When you have slicing happening, you're talking about having multiple
layers of disklabels. Without some sort of two-layer scheme, we have to
tuck two or more disklabels into one unit. That strikes me as kludgy,
messy, and bound to be a pain. Also, I agree that we really want to leave
ourselves as many units as we can (think running NetBSD on a multi-headed
husge server. It's a cool thought! :-)

So if the disk has an MBR disklabel, the sliced drive would be broken into
4 chunks (one per possable MBR partition), each subsection's disklabel is
read if we understand it. Then each chunk gets set up by the relevant
disklabel. If the disk has another type of label, we just set up a 1-to-1
correspondance between "sliced" and "unsliced" partitions.

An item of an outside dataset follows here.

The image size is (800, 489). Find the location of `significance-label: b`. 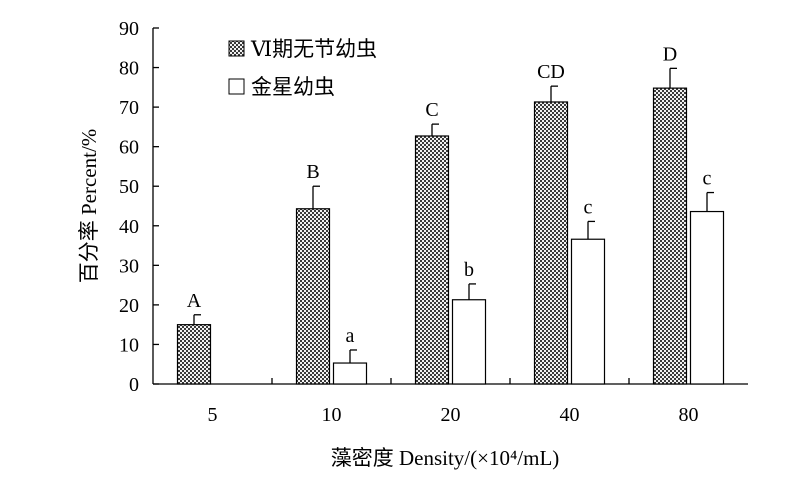

significance-label: b is located at coordinates (469, 270).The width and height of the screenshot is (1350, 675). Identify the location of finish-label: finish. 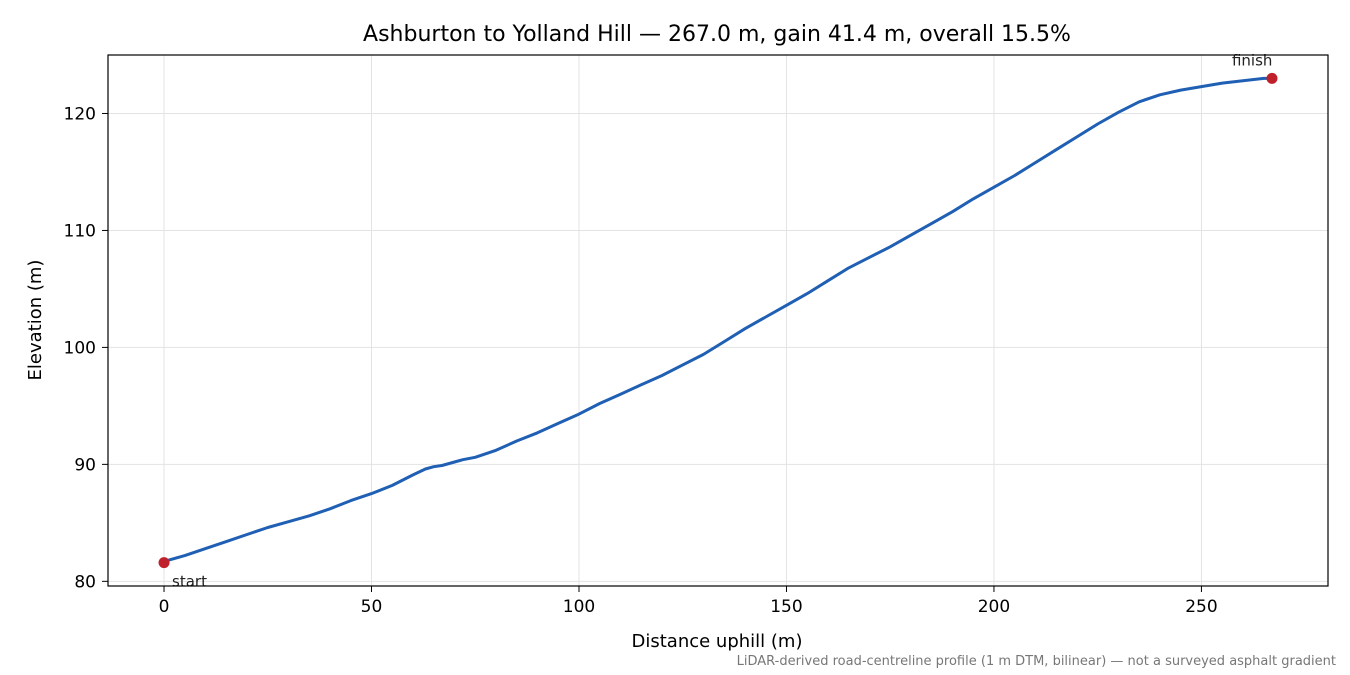
(1252, 60).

The advantages of this idea are: 1) that it establishes a hierarchy of
disklabeling, representing a real hierarchy already present on disk. 2) we
can do it with 6 bits of sub-unit permitting: more disk units, and 4
slices of 16 partitions each.

As an aside, we could add a partition type to the "NetBSD" disk label
which will indicate that partition should be considered a slice with 16
partitions. The "NetBSD" disklabel only can hold 22 partitions. This way
we could stick extra partitions in the partition 32->63 region. You could
have two of these things, and the two together would fill the region.

So here's a way to have slices using only 6-bits for sub-unit. Let's just
go with a 12/14/6 split for devices, and do this later. I realize this
description's a bit fuzzy, and will explain more if others want.